Most of the Northwest MedStar employees — 140 of them — are now employees of Life Flight. Justin Dillingham, Life Flight’s chief customer officer, said a few MedStar personnel retired and a handful of others, including a couple of managers, went to work for other employers
Prior to the merger, Life Flight employed about 400 workers. It will open new helicopter bases in Colville and Walla Walla and add a fixed-wing aircraft to the existing base in Moses Lake, which will also add positions.
“We continually evaluate critical care transport needs and determined adding bases and positioning an additional airplane in the region further meets the needs of the communities we serve,” said Michael Griffiths, Life Flight CEO.
Those with current Northwest MedStar memberships will automatically become Life Flight Network members and will receive notice from Life Flight a month before membership expires.

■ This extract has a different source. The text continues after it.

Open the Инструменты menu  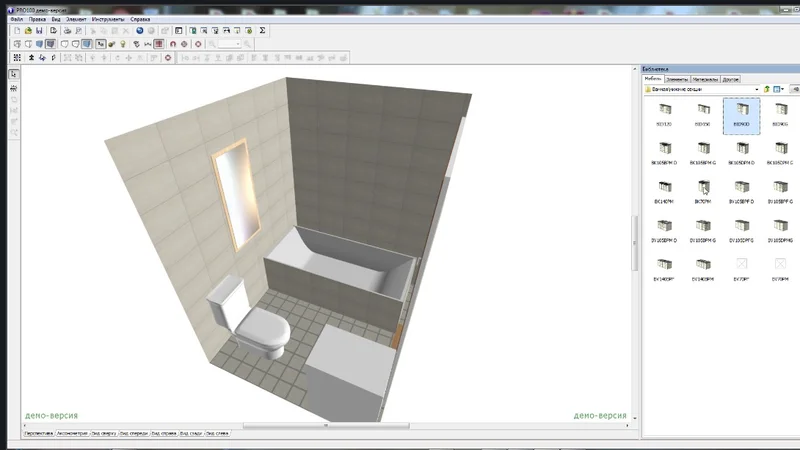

Dillingham said operations at the Richland airport will remain the same, just transition to the Life Flight name. The Richland operation includes about 30 employees, a fixed-wing aircraft, a helicopter, and two ground ambulances to support a critical care team, a neo-pediatric team, a ground advanced life support team and a ground critical care EMT.
With the integration of MedStar and the two additional bases, Life Flight will be the largest nationally-recognized not-for-profit air ambulance program, with 27 helicopters, 10 fixed-wing airplanes, 22 air medical bases and more than 600 employees. Its combined membership program will cover more than 200,000 families and individuals.
“Each and every time our teams are sent out, the lives of family members and loved ones are in our care,” said Griffiths. “We take that responsibility, along with safety, to be the two most important values of Life Flight Network.”